A Lambda function’s concurrency level is the number of invocations being served simultaneously at any given point in time. Lambda doesn’t limit the number of “requests per second/minute“, for example, as is common in API services. Developers can run as many requests per period of time as needed, providing that it doesn’t violates concurrency limits.
What is Concurrency
As stated below, concurrency is the total number of simultaneous requests in a given time. Below is a visual representation of this concept, to make it easier to understand.
Key takeaways from the diagram above:
- All requests lasted a few milliseconds, having started and finished within one second
- At time Point 1, the concurrency is four requests
- At time Point 2, concurrency dropped to only two requests
- Despite handling five requests in total, the maximum concurrency was four over this period of one second
Concurrency Limits and Scalability
Lambda concurrency limits will depend on the Region where the function is deployed. It will vary from 500 to 3,000.
New functions are limited to this default concurrency threshold set by Lambda. After an initial burst of traffic, Lambda can scale up every minute by an additional 500 microVMs1 (or instances of a function).
This scaling process continues until the concurrency limit is met. Developers can request a concurrency increase in the AWS Support Center2.
When Lambda is not able to cope with the amount of concurrent requests an application is experiencing, requesters will receive a throttling error (429 HTTP status code)3.
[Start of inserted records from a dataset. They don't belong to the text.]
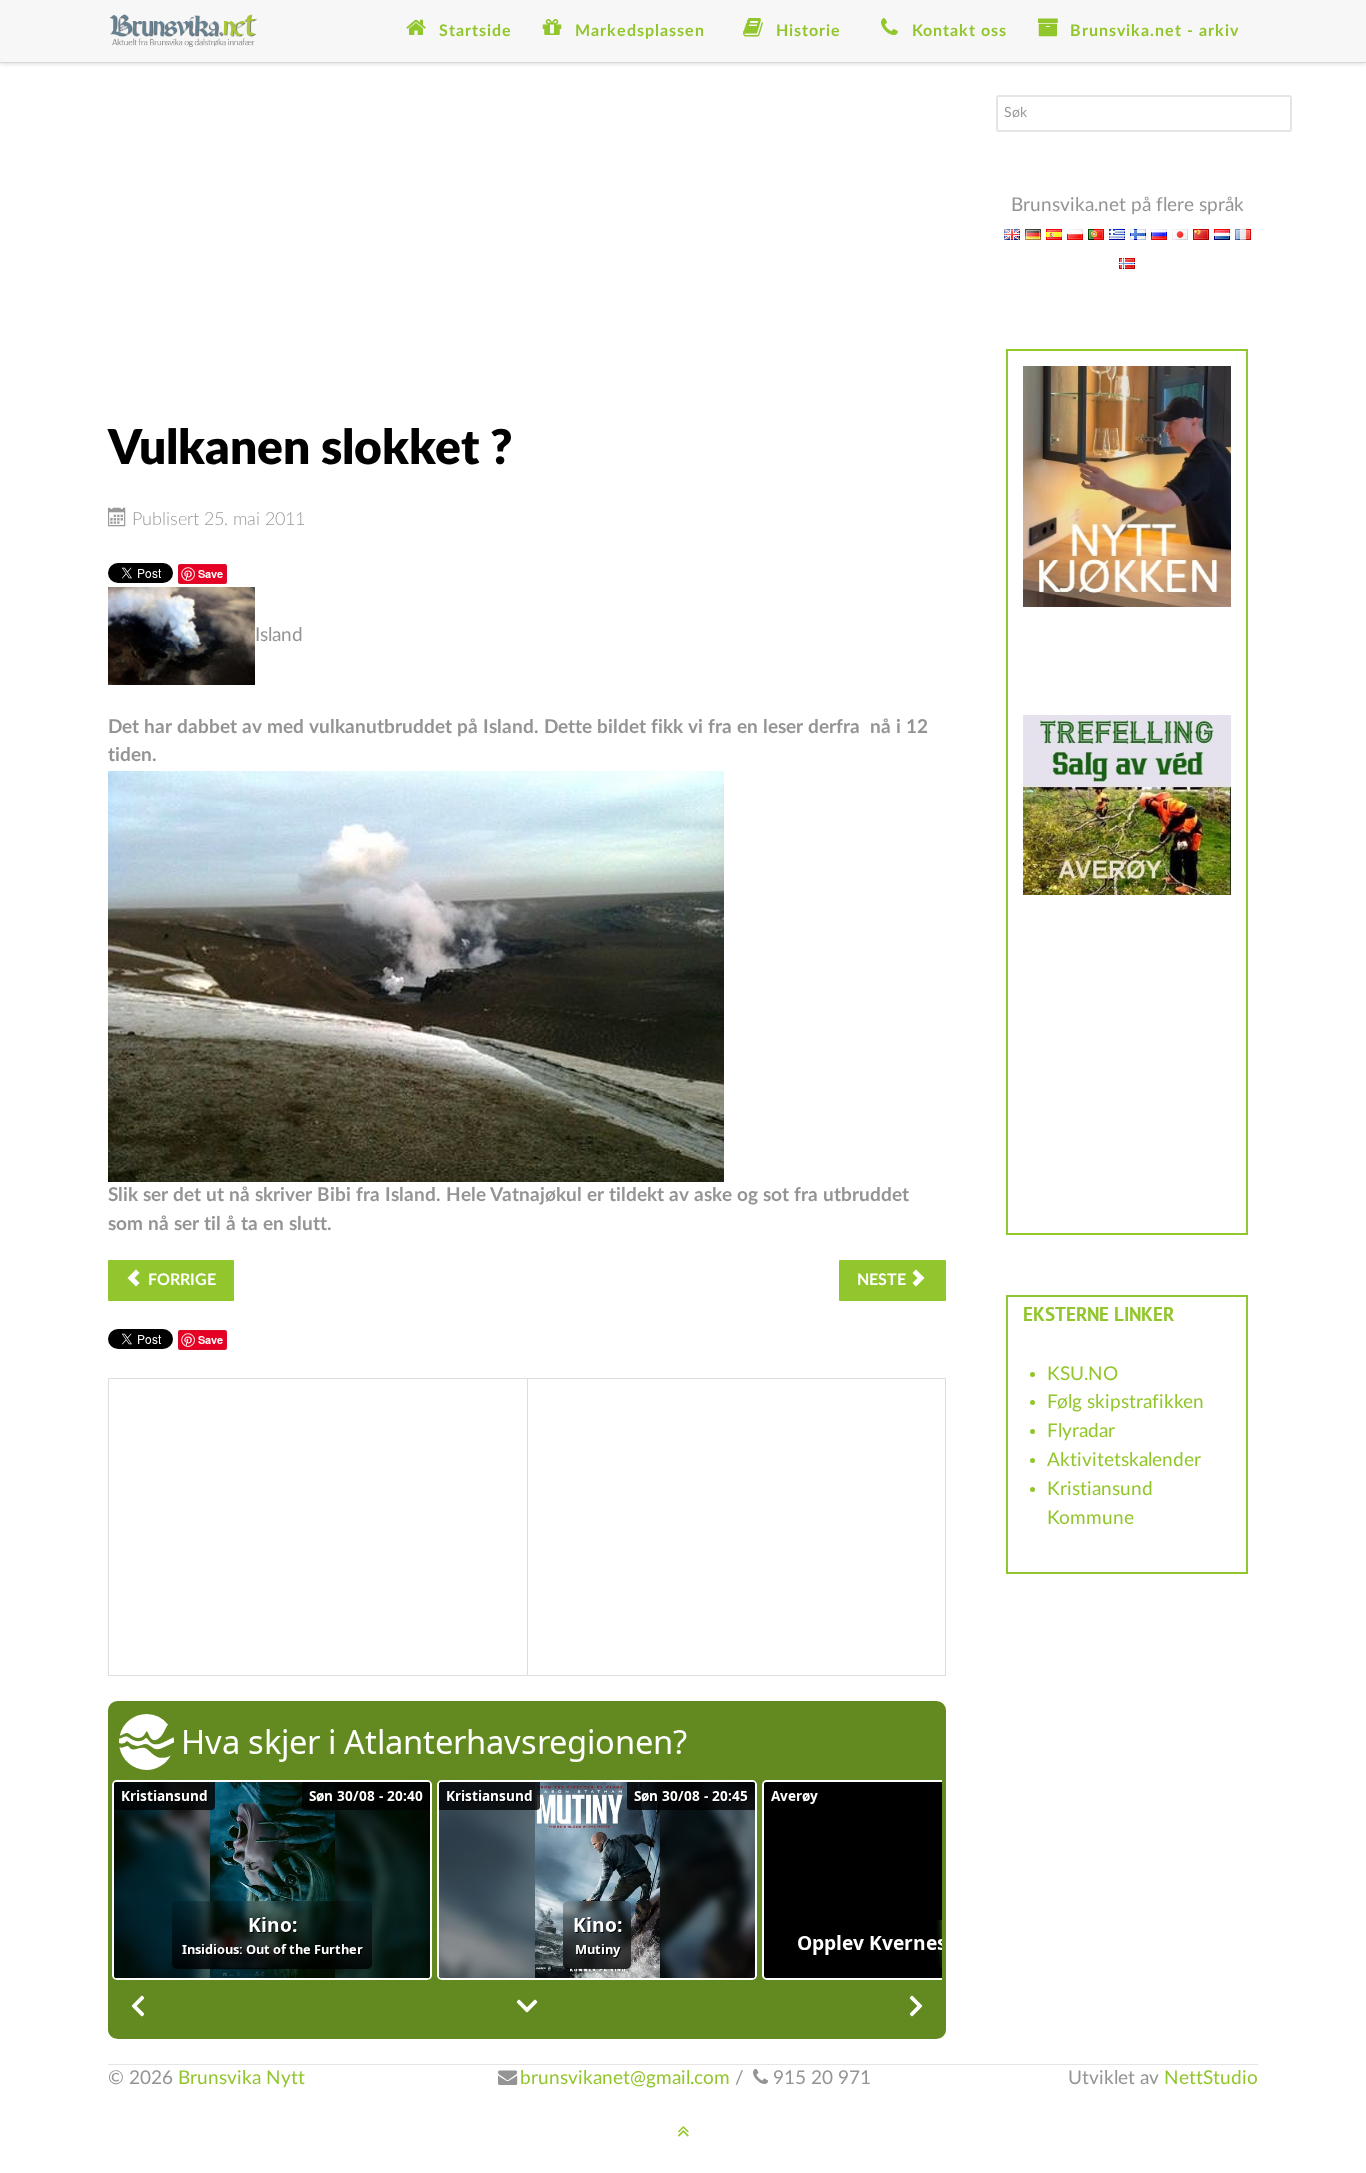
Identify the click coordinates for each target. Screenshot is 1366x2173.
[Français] (1243, 233)
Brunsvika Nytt (241, 2078)
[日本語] (1180, 233)
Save (210, 573)
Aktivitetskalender (1124, 1460)
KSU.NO (1082, 1374)
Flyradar (1081, 1431)
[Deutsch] (1033, 233)
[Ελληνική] (1117, 233)
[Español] (1054, 233)
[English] (1012, 233)
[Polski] (1075, 233)
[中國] (1201, 233)
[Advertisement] (527, 235)
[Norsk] (1127, 262)
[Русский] (1159, 233)
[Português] (1096, 233)
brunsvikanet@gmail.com (625, 2078)
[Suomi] (1138, 233)
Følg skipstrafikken (1125, 1402)
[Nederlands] (1222, 233)
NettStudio (1211, 2078)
The concurrency limit discussed in the previous topic is shared across all functions in an AWS account. Developers might want to limit one or more functions, so that they don’t eat up all the concurrency capacity.
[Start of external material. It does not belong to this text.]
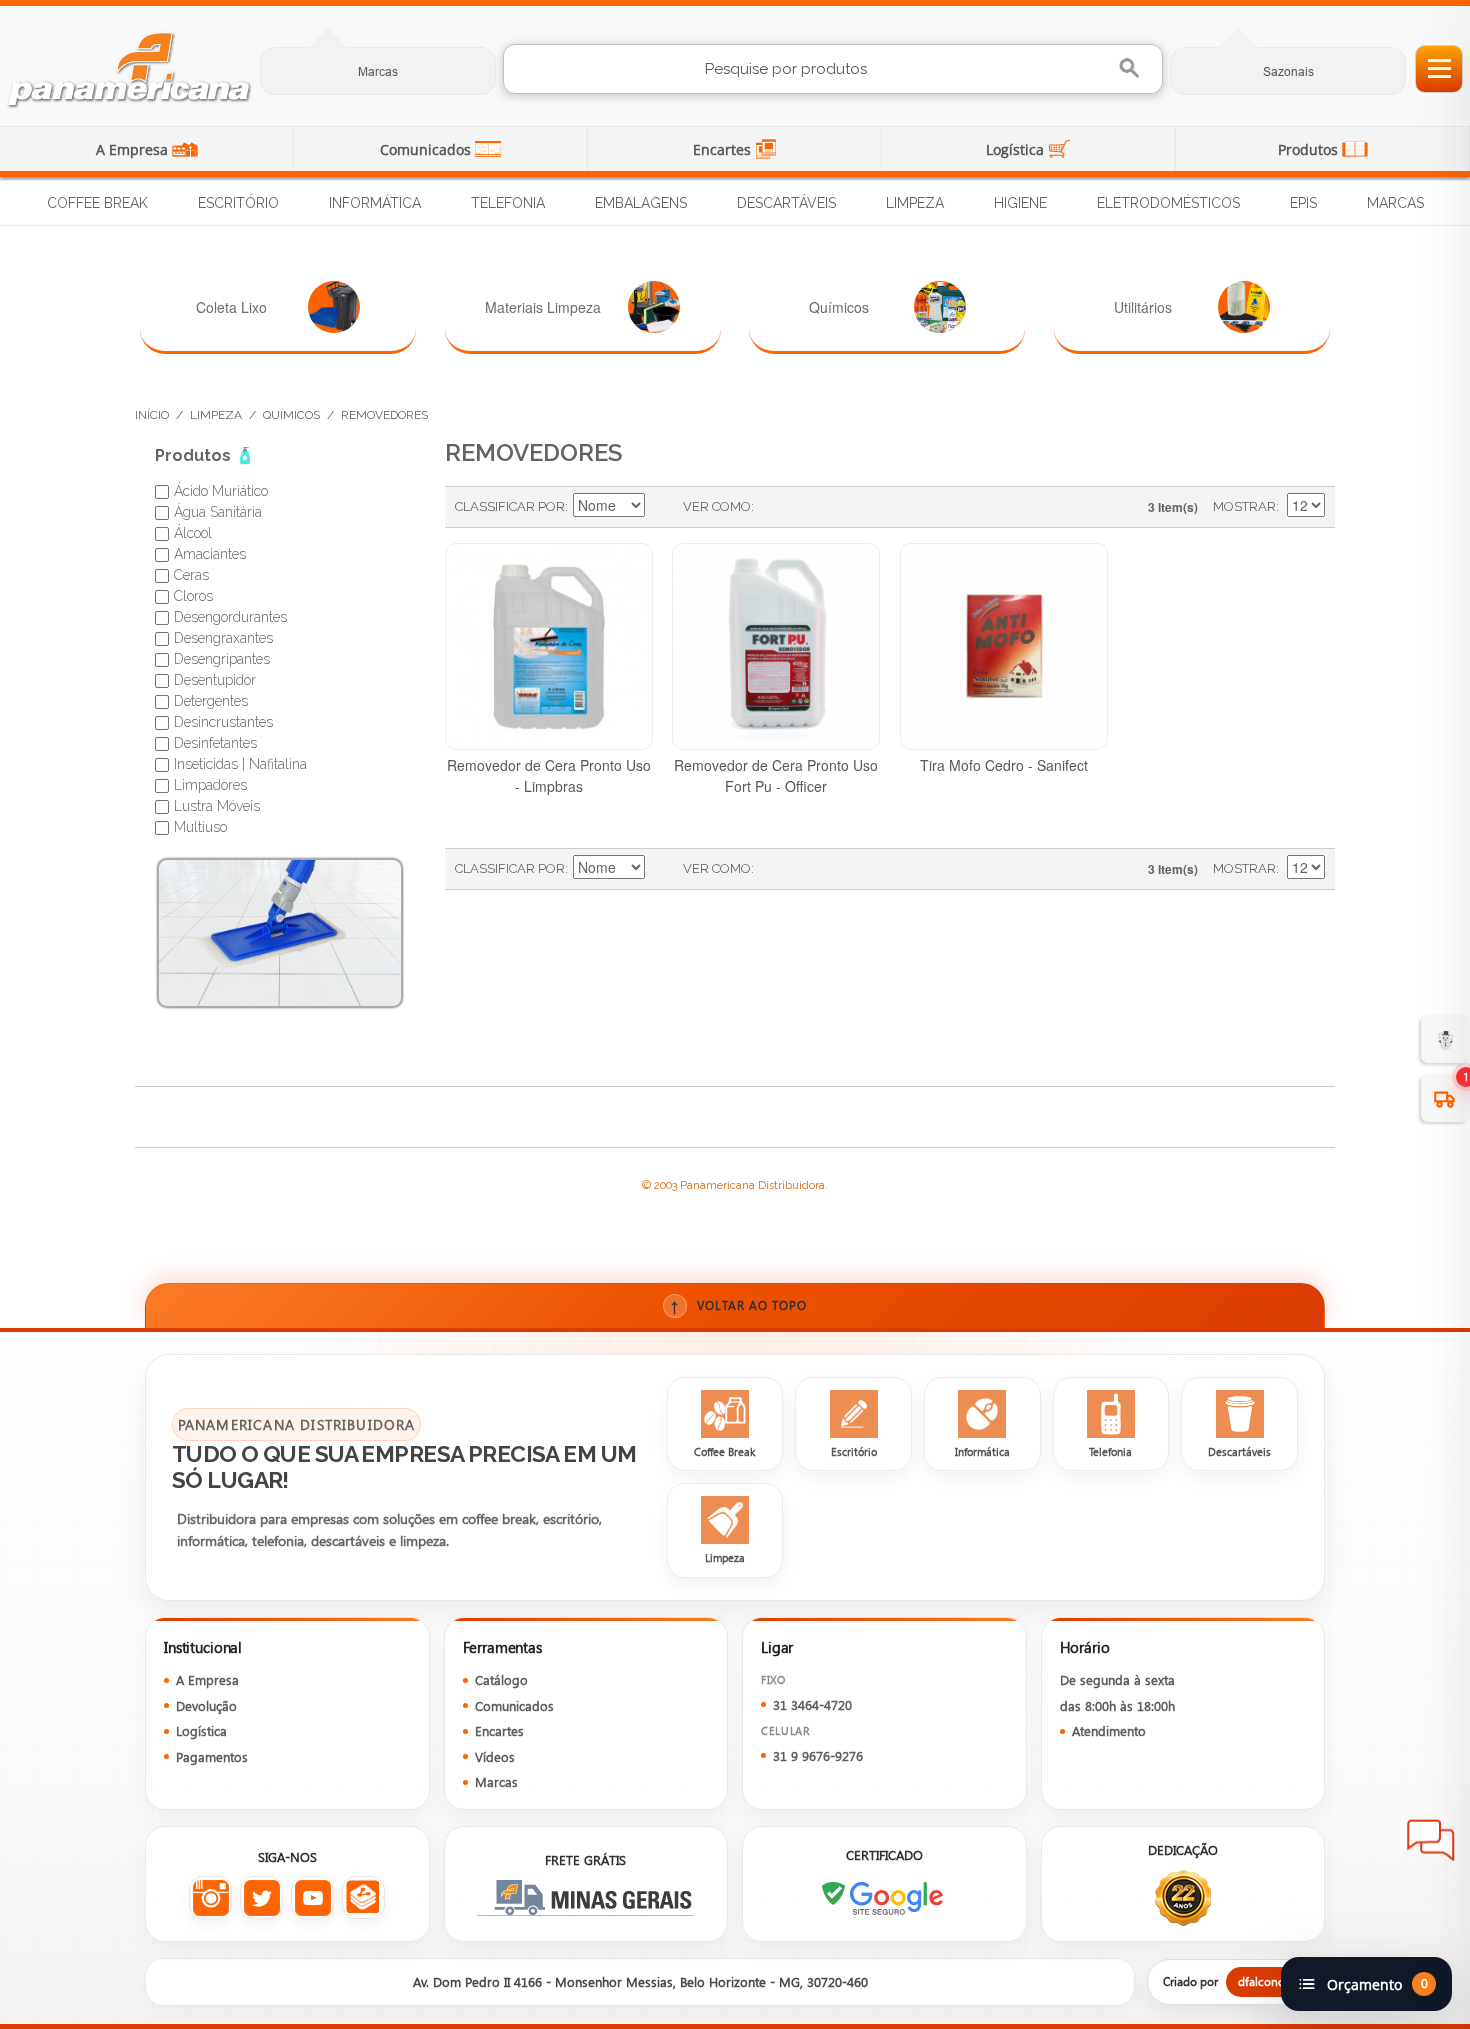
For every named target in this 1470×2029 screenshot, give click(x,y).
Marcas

This can be done by setting the Reserved Concurrency parameter in the AWS Lambda configuration. For more information, please follow the AWS documentation about Reserving Concurrency for a Lambda Function.
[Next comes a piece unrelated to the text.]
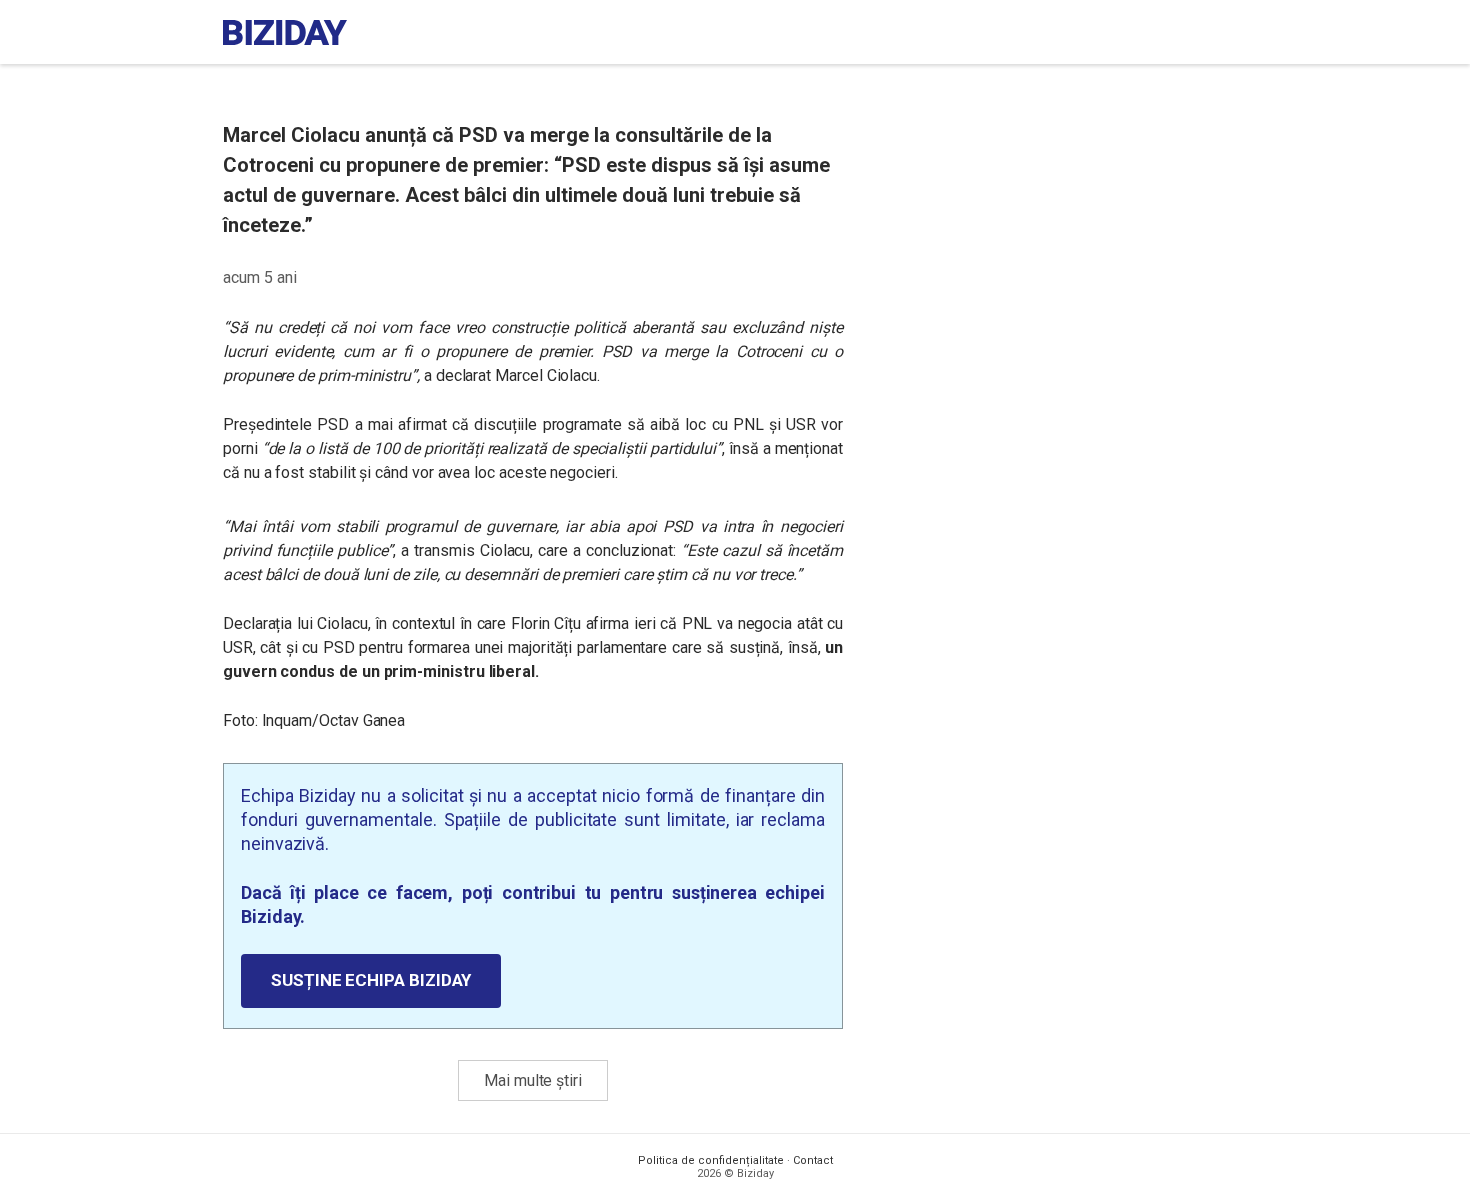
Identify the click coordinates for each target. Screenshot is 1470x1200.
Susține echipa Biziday (371, 980)
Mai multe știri (533, 1080)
AWS Lambda allows developers to anticipate how many instances of a function should be provisioned and warm to serve requests. By setting a minimal provisioned concurrency level, the performance of all requests are guaranteed to stay below double-digit milliseconds.
Using this feature can be beneficial for workloads that are time-sensitive, such as customer-facing endpoints. Nevermind, it is a step back in the serverless model and comes with several financial caveats.
Learn more about this feature and its caveats in its dedicated Knowledge Base page.
Reserved concurrency setting is recommended to be used whenever possible in all Lambda functions. Since it prevents Low & Slow DoS attacks4.